__Work instructions__:
Set down, exactly and with nothing added, the lines running from the one that holds "Select the LBEG value 0x4000c2e0" to the final line of the records. Pictures stay out of the copy.

[Data for review Boundary: Start]

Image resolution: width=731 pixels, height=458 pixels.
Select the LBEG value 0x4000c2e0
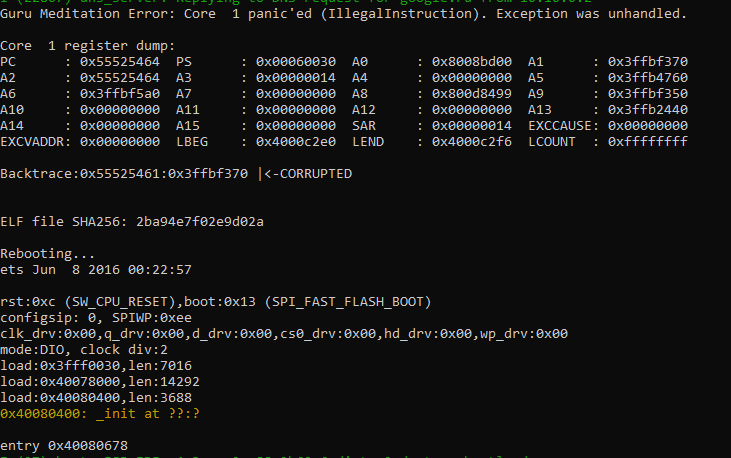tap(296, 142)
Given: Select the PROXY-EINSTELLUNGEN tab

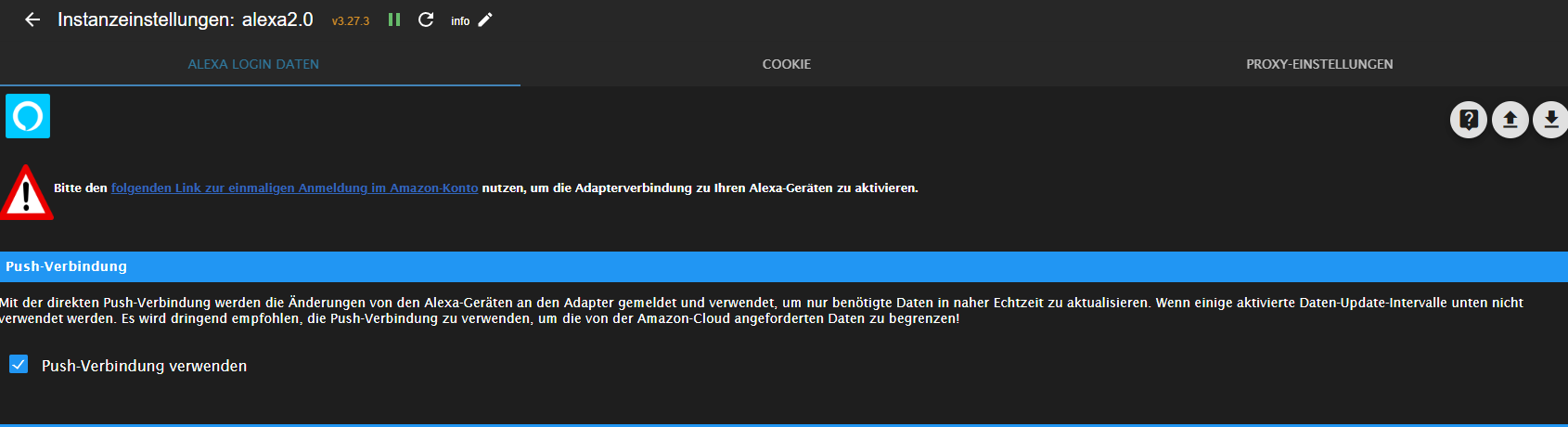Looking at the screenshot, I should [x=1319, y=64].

[Data for review Boundary: End]

__Exercise answer__:
Select the LBEG value 0x4000c2e0
tap(296, 142)
Given: Select the PROXY-EINSTELLUNGEN tab

Looking at the screenshot, I should [x=1319, y=64].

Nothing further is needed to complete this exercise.